Mars miró la pantalla por encima de su hombro.
—¿Cuál era?
—El rey de la segregación, George Wallace, todo en mayúsculas.
—¿En serio?
—Veamos lo que nuestro buen jefe de policía hace en Internet. —Decker abrió un explorador y revisó el historial de búsquedas—. Bueno, ha estado en grupos de supremacía blanca, vigilantismo y en todas las páginas que están básicamente en contra de la diversidad, sea del tipo que sea.
—¡Menuda basura!
—Veamos ahora los correos electrónicos. —Decker se apartó de la pantalla, decepcionado—. Vale. Este tipo es muy listo o está muy anticuado, una de dos. No tiene e-mails. Ni siquiera encuentro una cuenta de correo electrónico.
—¿Algo más?
—El disco duro está prácticamente vacío. Seguramente lo usa más que nada para buscar estupideces de sus camaradas intolerantes.
Decker apagó el ordenador y ayudó a Mars a buscar en los libros y las revistas de la estantería. Al cabo de una hora los habían repasado página por página sin encontrar nada.
—Espero que no hayamos violado un domicilio para nada, porque si nos pillan volveré a la cárcel y tú acabarás en prisión también.
—Si nos pilla McClellan, ir a la cárcel será un paseo en comparación con lo que nos hará él.
—Es verdad.
Decker echó un vistazo a su alrededor.
—Hemos buscado por todas partes.
—Bueno, es posible que no esté aquí. Puede tenerla en otro escondite.
—Tal vez, pero algo me dice que a este individuo le gusta tener las cosas a mano, en casa.
—Hemos buscado en todos los sitios donde se puede meter una foto.
Decker le lanzó una mirada penetrante.
—No puedes esconder un objeto tridimensional en otro plano, pero lo contrario sí que es posible, ¿sabes? —Tocó el globo terráqueo.
—No lo entiendo.
—No me parece que McClellan sea un hombre de mundo. Hay demasiada diversidad en este planeta, así que, ¿por qué tiene esto encima del escritorio, al alcance de la mano? ¿Para ver dónde vive la otra mitad de los habitantes del planeta? No lo creo. —Se inclinó hacia el globo terráqueo para estudiar su superficie. Pasó un dedo por el ecuador, empujando y tirando con las uñas. Luego empezó por el círculo ártico y bajó hacia el sur, hasta que detuvo el dedo cerca de la parte inferior de Groenlandia—. Dame ese abrecartas.
Mars se lo tendió.
Decker insertó con cuidado la punta en una pequeña fisura del globo terráqueo. Hurgó en ella con delicadeza.
—¡Se ha abierto! —exclamó Mars.
Así era. El globo terráqueo se había partido en dos mitades metálicas, una de las cuales encajaba en la otra mediante una pestaña.
Dentro había una foto enrollada.
Decker la sacó.
—He visto que los bordes no encajaban exactamente. Ya lo han abierto otras veces. La fotografiamos, la ponemos dentro otra vez y cerramos el globo terráqueo. No quiero que sepa que hemos descubierto su escondrijo.

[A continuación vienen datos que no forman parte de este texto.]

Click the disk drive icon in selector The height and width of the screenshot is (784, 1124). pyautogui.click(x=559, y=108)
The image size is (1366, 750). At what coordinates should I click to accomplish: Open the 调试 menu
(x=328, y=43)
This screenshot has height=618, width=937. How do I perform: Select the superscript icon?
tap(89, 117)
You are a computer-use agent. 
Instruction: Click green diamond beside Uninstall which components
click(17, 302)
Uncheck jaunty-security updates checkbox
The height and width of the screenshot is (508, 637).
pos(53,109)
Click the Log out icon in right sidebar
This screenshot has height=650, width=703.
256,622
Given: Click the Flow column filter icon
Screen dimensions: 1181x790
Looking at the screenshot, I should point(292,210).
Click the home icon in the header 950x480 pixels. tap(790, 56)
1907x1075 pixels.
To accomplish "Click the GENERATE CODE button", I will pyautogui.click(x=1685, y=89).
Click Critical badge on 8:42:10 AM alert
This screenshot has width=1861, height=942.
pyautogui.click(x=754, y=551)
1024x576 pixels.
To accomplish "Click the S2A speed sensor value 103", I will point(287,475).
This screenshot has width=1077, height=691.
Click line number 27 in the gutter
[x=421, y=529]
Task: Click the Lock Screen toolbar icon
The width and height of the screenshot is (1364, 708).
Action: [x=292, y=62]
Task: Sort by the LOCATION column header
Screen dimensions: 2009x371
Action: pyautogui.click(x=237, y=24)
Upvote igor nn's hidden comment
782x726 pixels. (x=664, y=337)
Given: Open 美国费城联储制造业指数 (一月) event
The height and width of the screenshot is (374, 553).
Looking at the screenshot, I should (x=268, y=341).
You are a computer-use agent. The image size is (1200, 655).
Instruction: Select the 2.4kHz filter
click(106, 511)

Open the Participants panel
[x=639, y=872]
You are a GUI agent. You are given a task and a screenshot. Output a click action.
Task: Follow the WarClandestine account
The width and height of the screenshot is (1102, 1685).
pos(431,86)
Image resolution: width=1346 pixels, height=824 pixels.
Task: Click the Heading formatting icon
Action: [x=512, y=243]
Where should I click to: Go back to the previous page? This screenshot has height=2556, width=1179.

Mars miraba fijamente la foto enrollada como si fuera una serpiente de cascabel a punto de atacar.
—Decker, ¿sabes quién sale en la foto?
—Creo saberlo. —La desenrolló despacio y miró la imagen.
—¿Estabas en lo cierto? —inquirió Mars.
Decker volvió la foto hacia él.
—Sí.
A Mars le cedieron las rodillas cuando vio la persona que aparecía en la imagen. Decker tuvo que agarrarlo con la mano libre para que no se cayera.
—Dios mío. Es increíble —exclamó Melvin, apoyándose en el borde del escritorio.
—Más bien lo resume todo.
—¿Qué demonios significa esto?
—Que por fin tenemos una posibilidad.